AIM OF THE EXERCISE: The data below is to be repeated in full, exactly as given.
DATA: Begin
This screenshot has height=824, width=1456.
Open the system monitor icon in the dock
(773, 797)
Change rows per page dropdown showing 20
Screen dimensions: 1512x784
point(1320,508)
DATA: End
WORKED SOLUTION:
This screenshot has height=824, width=1456.
Open the system monitor icon in the dock
(773, 797)
Change rows per page dropdown showing 20
Screen dimensions: 1512x784
point(1320,508)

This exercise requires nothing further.